11月27日~29日
長野市・ビックハット
男子は羽生結弦が圧巻の演技を見せた。初日のショートプログラムではジャンプの着氷にやや乱れはあったが、他の要素をクリーンにまとめて自身の持つショート歴代最高記録を更新する106.33点で、2位に10点以上の差をつけトップに立つと、翌日のフリーではさらに波に乗った。平安時代の陰陽師、安倍晴明をテーマにした「SEIMEI」の楽曲に乗り、冒頭の4回転サルコウ、4回転トウループと鮮やかに着氷し、観客を一気に自分の世界に引き込むと、後半には4回転3回転のコンビネーションジャンプ、トリプルアクセルからのコンビネーションジャンプ2本など全てのジャンプを加点のつく着氷で見せ、会場からはジャンプが決まるたびに悲鳴にも近い歓声が沸き起った。
優勝した羽生結弦のフリー演技
クライマックスのコレオ・シークェンスの前には場内のボルテージは最高潮に達し、地鳴りのような手拍子が会場を揺らす中、羽生は最後までスピードを落とさずに「ゴール」へと滑り切った。和笛と共に笑顔でフィニッシュすると、空へ向けてこぶしを高く振り上げた。
「緊張はしましたが、絶対王者だと自分に言い聞かせて滑りました」と胸の内を明かし、勝利への強い意志と類まれな集中力の高さを見せつけた。
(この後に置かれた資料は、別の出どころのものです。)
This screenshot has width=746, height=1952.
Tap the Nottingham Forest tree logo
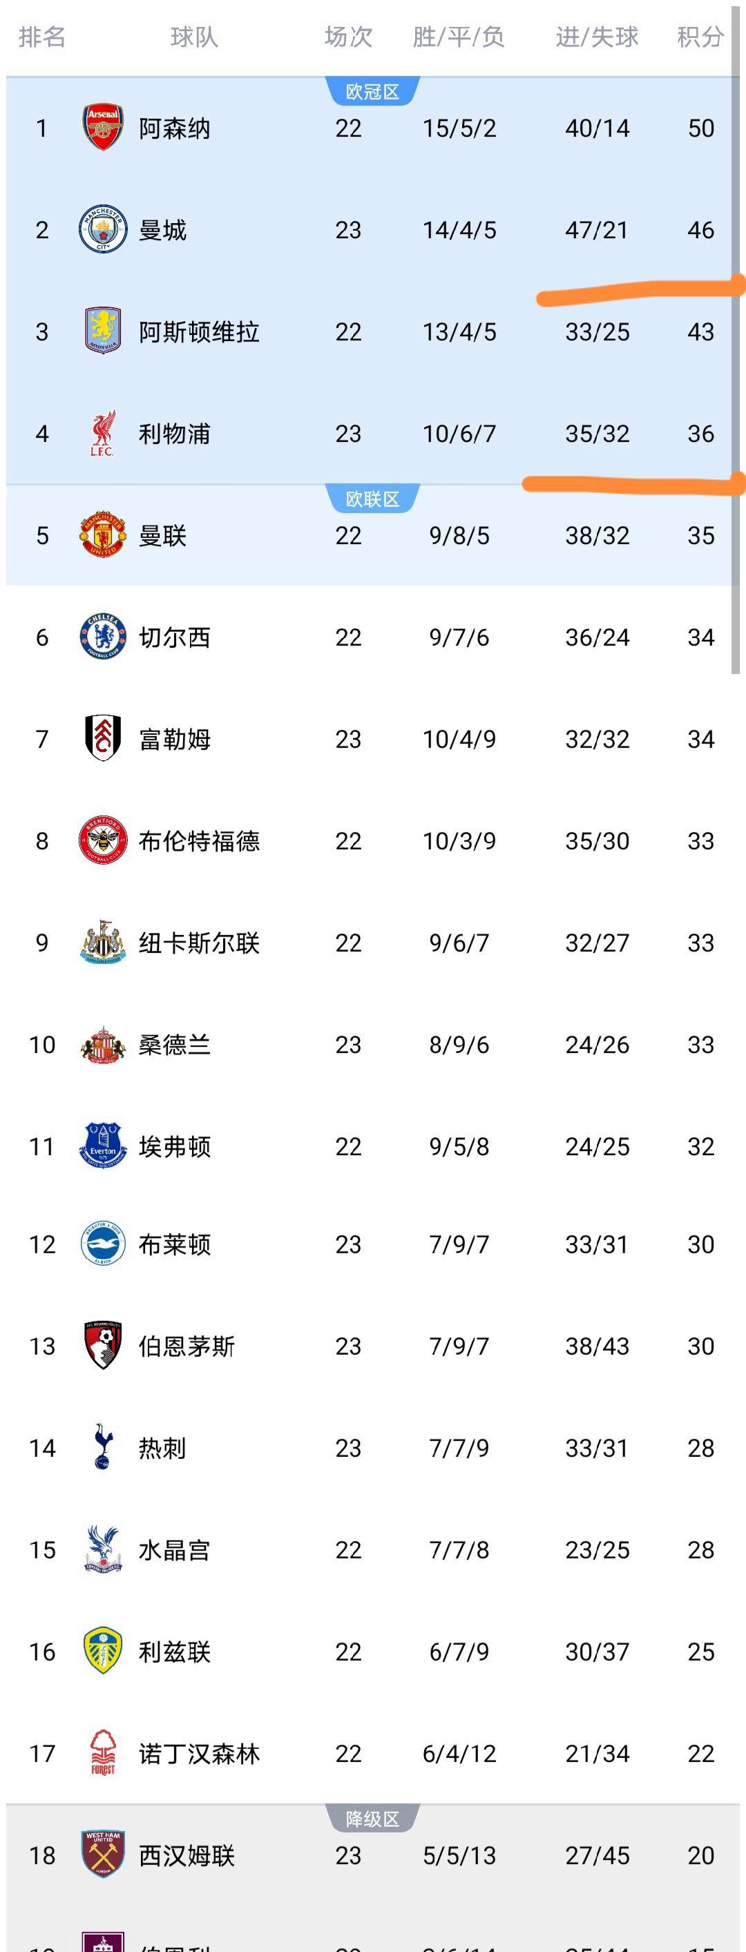102,1753
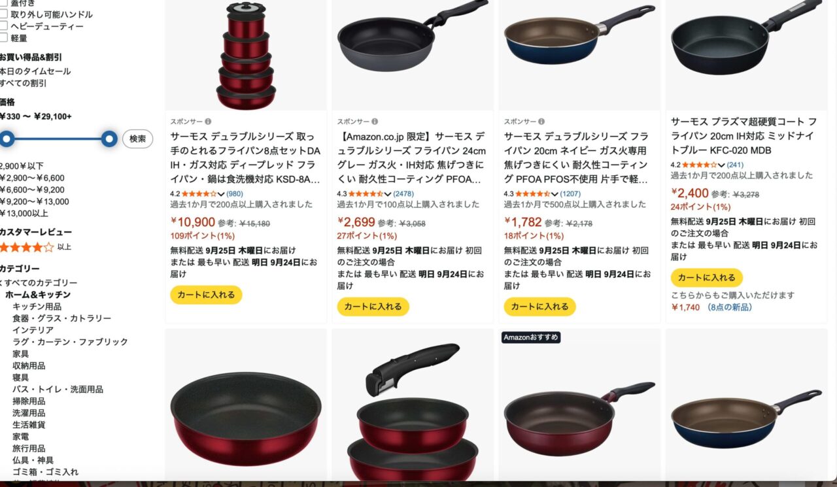
Task: Click four-star customer review filter
Action: coord(27,247)
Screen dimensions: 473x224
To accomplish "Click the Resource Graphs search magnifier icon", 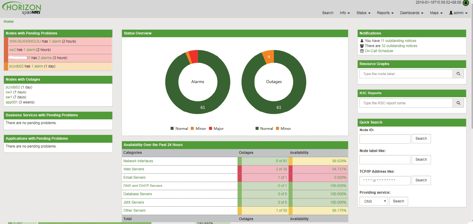I will click(x=458, y=74).
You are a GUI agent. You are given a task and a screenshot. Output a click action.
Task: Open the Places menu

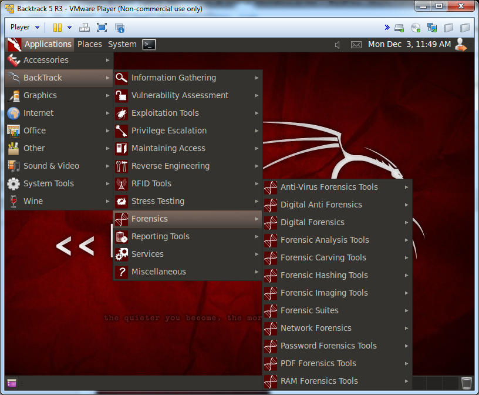coord(90,44)

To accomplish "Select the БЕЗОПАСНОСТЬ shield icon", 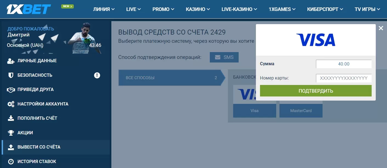I will pyautogui.click(x=10, y=75).
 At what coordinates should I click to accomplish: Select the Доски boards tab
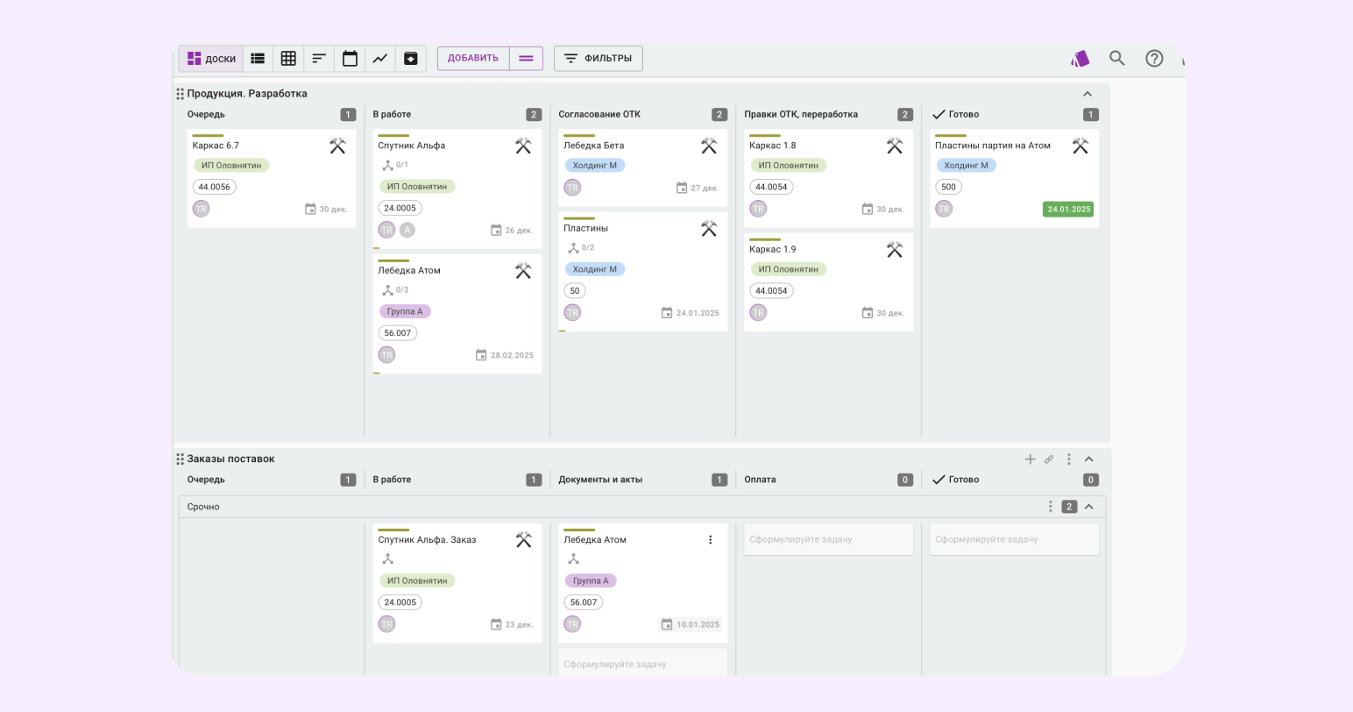pyautogui.click(x=211, y=59)
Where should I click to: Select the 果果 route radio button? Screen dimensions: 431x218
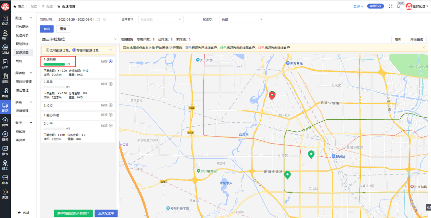coord(110,84)

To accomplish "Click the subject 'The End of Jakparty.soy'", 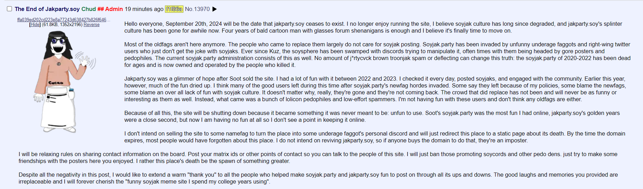I will coord(47,9).
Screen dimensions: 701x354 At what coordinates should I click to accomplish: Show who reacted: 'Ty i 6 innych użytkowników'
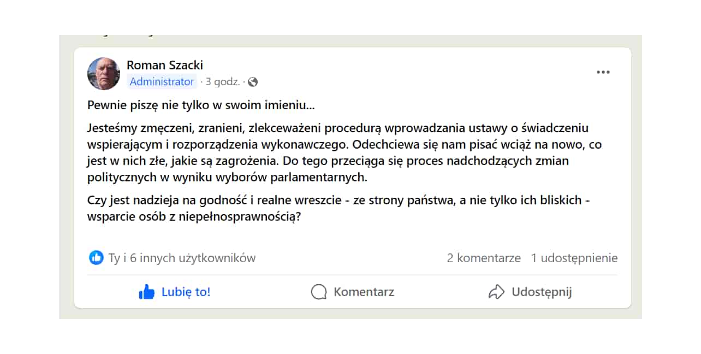(x=182, y=258)
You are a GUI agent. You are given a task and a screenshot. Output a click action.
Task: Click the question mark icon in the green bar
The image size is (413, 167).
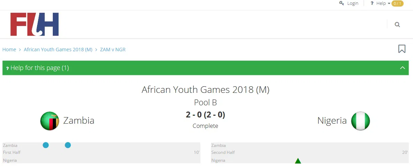(7, 68)
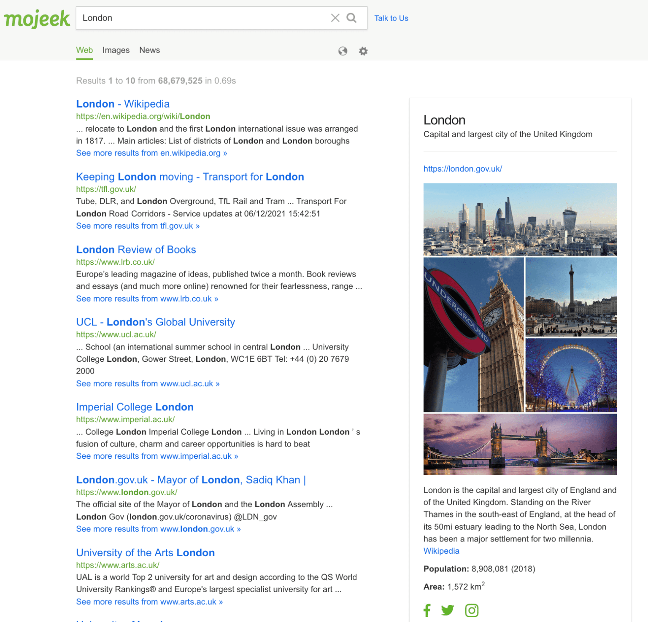Open search settings via the gear icon

pyautogui.click(x=363, y=51)
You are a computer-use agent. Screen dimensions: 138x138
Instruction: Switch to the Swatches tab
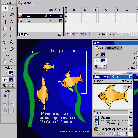[x=114, y=48]

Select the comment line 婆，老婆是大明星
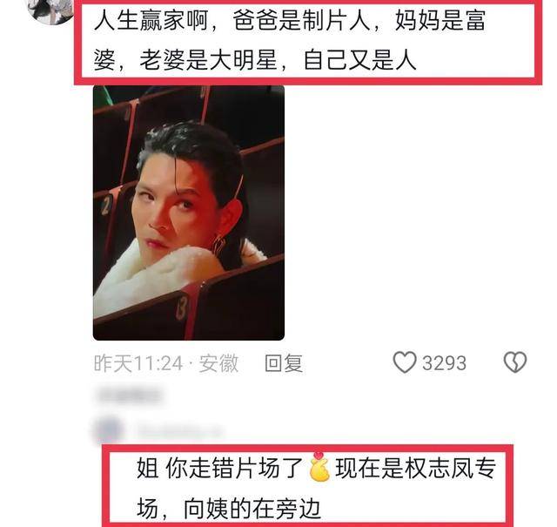point(255,59)
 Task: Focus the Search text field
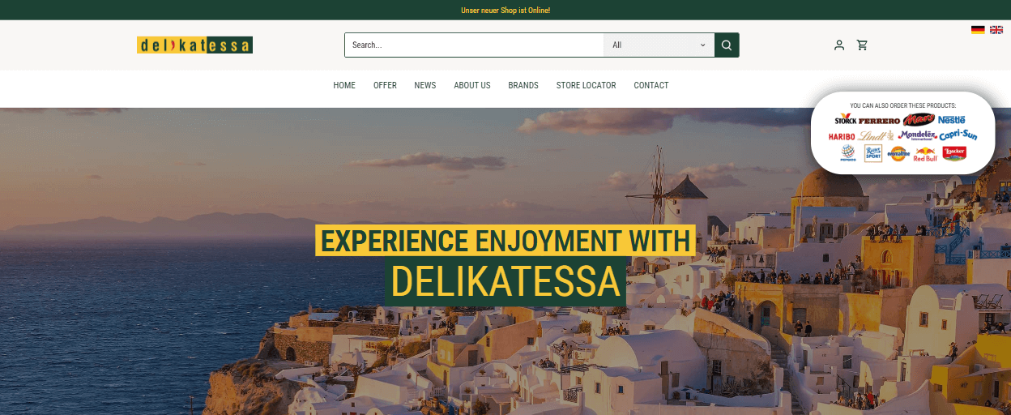coord(475,45)
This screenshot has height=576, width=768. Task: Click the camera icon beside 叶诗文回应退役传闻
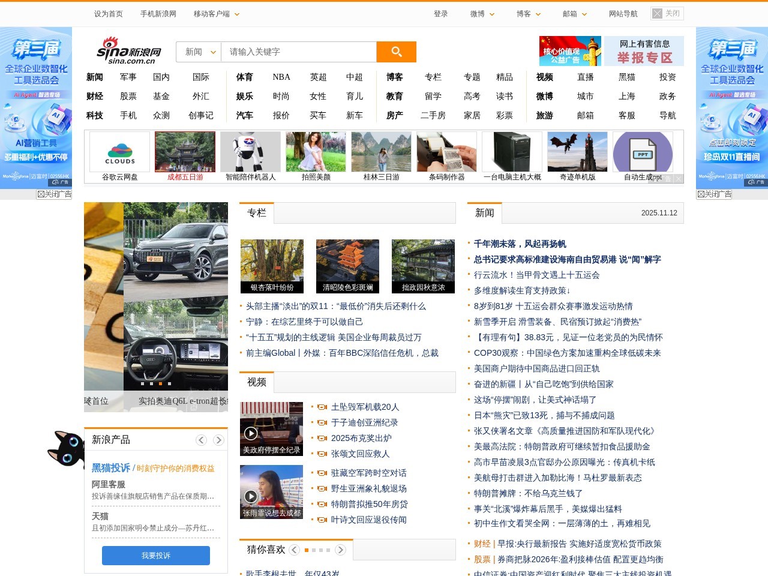pyautogui.click(x=322, y=520)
200点をはるかに超えるフリー得点216.07点が表示されると、羽生は両手で顔を覆った。
「正直、興奮していてなんて言ったらいいかわかりません。皆さんの歓声、視線、心の声、世界中から力をもらっている感覚がありました」とその喜びを隠さなかった。史上初の総合300点越える322.40点で「絶対王者」としての存在を証明した。